To see that it is a bijection, consider first how our ordering convention can be used to recover the cycles from the list obtained by removing the bracketing they give: each cycle $\mathbf c^i$ is a segment of the list with its minimal element $c^i_2$ appearing second, and these minimal elements must decrease. We describe the inverse map $c\colon \mathcal E(n) \to \mathcal D(n)$ by recursively removing an initial segment of the remaining list.
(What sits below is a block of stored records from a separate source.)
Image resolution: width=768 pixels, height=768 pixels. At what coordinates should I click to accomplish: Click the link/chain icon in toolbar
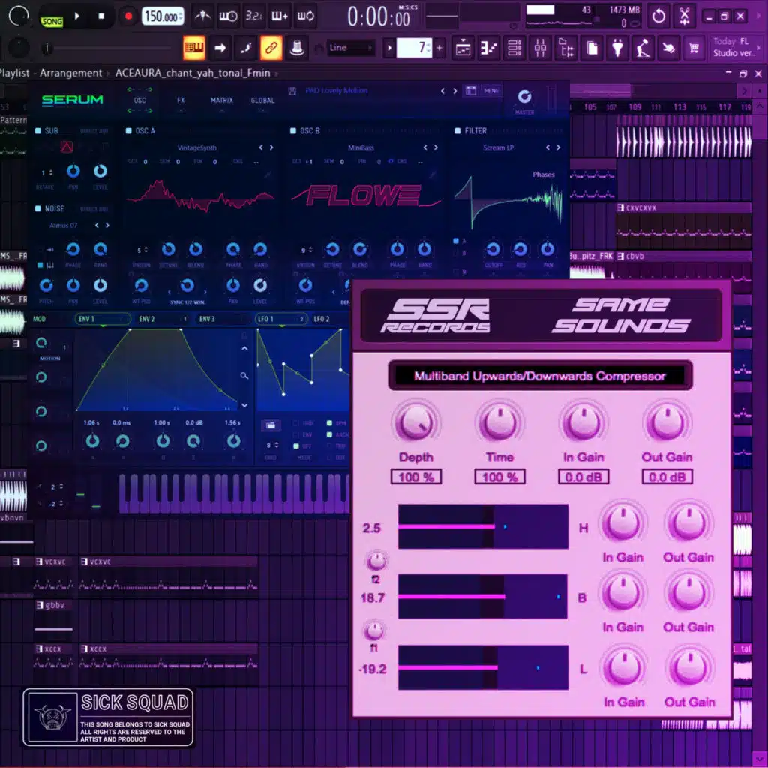pos(271,48)
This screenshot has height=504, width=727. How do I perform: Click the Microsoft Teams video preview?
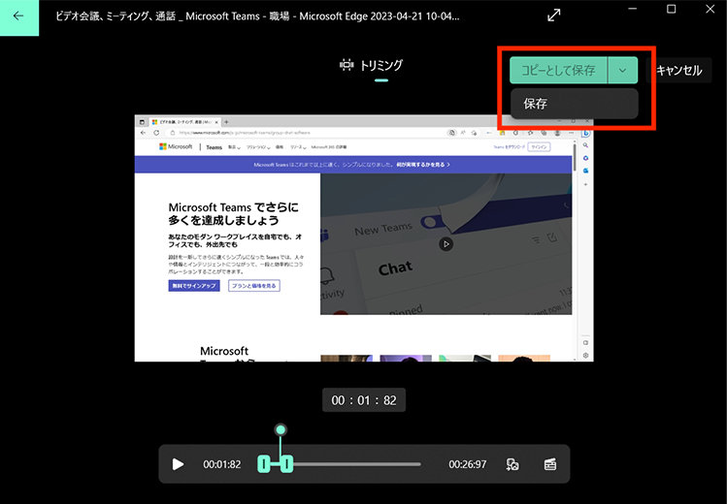tap(363, 238)
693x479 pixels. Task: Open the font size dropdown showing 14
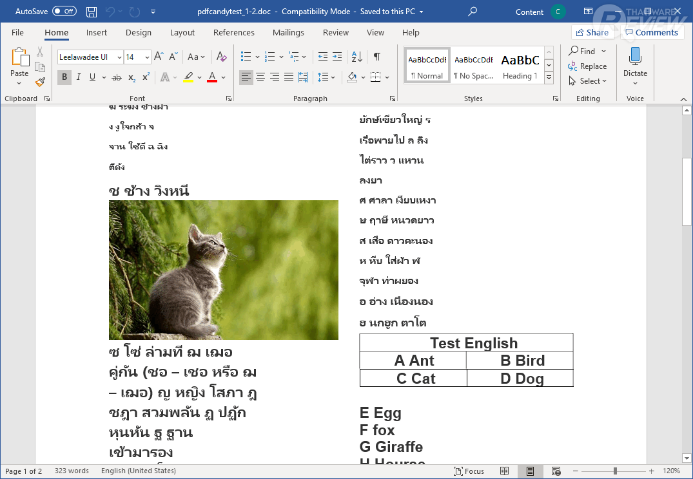click(x=147, y=57)
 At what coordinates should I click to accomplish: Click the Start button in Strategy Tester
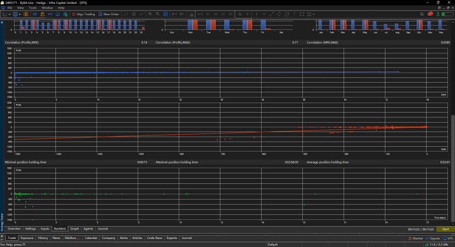pyautogui.click(x=446, y=229)
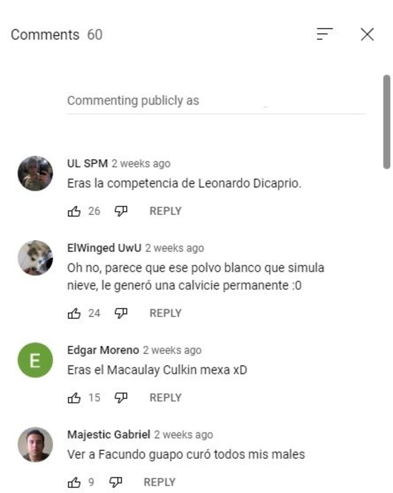Open Majestic Gabriel channel name link
The image size is (393, 493).
coord(109,434)
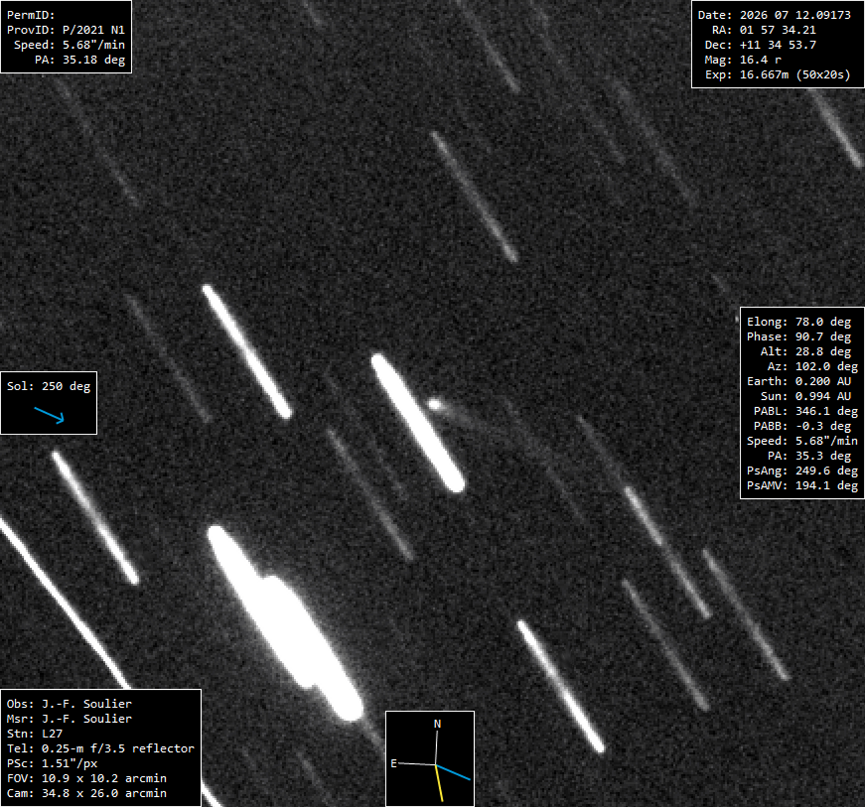Screen dimensions: 865x807
Task: Click the E label on compass
Action: 394,763
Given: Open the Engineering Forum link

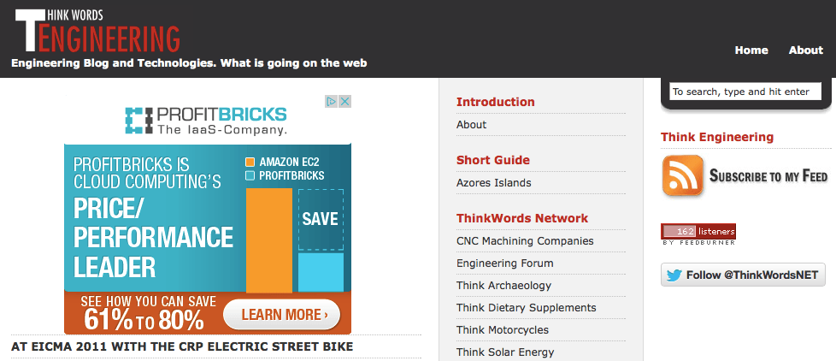Looking at the screenshot, I should 505,263.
Now suppose that $\tau \in \mathcal E(n)$. We describe $c\colon \mathcal E(n)\to \mathcal D(n)$ recursively, where at stage $k$ we produce the $k$-th cycle of $c(\tau)$. Let $i_1=1$ and consider the list $t_{i_1}\ldots t_n$. Since $\tau$ has even first ascent, $t_1>t_2$, and we let $j_1 = \min\{k>2: t_k<t_2\}$. If $j_1=3$ then let $\mathbf c^1= (t_1t_2)$ and let $i_2 = 3$. If $j_1\geq 4$, then let $\mathbf c^1 = (t_1\ldots t_{j_1-2})$ and $i_2=j_1-1$. In the latter case, the remainder of the list begins with a descent because $t_{j_1-1}>t_2>t_{j_1}$, while in the former, places $1$ and $2$ were not ascents, and the first ascent is even, hence $3$ is a descent. Iterating this process on $t_{i_2}\ldots t_n$ and so on yields $c(\tau) = (\mathbf c^1\ldots\mathbf c^r)$, where each cycle $\mathbf c^i$ has length a least $2$, and $c^i_2$ is its minimal element.